• **WORK REQUEST**
I'd like every line in the following listing that holds "computer" copied.
***** DATASET EXTRACT *****
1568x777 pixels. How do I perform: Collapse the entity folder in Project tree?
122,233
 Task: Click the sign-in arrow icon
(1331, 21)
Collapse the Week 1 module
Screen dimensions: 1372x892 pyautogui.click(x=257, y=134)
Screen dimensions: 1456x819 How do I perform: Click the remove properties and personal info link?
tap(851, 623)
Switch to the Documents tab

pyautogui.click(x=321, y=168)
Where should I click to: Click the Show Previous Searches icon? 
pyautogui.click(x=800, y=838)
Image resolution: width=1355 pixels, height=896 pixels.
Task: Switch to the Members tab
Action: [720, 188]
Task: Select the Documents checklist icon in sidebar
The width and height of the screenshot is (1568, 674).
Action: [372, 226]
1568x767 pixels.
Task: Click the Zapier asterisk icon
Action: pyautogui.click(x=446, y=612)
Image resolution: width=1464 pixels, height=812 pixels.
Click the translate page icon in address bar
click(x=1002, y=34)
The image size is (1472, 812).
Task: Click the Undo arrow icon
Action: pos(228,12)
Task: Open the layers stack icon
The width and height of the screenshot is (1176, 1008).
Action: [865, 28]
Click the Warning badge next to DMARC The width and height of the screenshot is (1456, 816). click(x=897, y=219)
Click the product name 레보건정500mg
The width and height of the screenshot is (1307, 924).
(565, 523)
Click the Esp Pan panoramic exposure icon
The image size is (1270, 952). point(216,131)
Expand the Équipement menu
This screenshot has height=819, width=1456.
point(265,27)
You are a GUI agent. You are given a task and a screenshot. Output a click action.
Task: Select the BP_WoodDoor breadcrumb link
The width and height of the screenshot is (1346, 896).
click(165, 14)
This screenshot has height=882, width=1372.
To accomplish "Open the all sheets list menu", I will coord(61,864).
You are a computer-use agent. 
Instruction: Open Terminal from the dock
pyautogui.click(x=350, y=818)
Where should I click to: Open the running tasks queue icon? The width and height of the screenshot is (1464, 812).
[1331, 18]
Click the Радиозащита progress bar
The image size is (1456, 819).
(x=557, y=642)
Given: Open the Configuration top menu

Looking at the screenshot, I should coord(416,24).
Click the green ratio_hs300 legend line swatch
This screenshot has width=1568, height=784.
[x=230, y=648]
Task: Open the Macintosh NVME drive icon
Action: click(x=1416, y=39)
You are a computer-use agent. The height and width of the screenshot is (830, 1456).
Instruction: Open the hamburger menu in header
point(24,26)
*****
• **YOUR RESPONSE**
You are a computer-use agent. 
You are a computer-use agent. The height and width of the screenshot is (830, 1456).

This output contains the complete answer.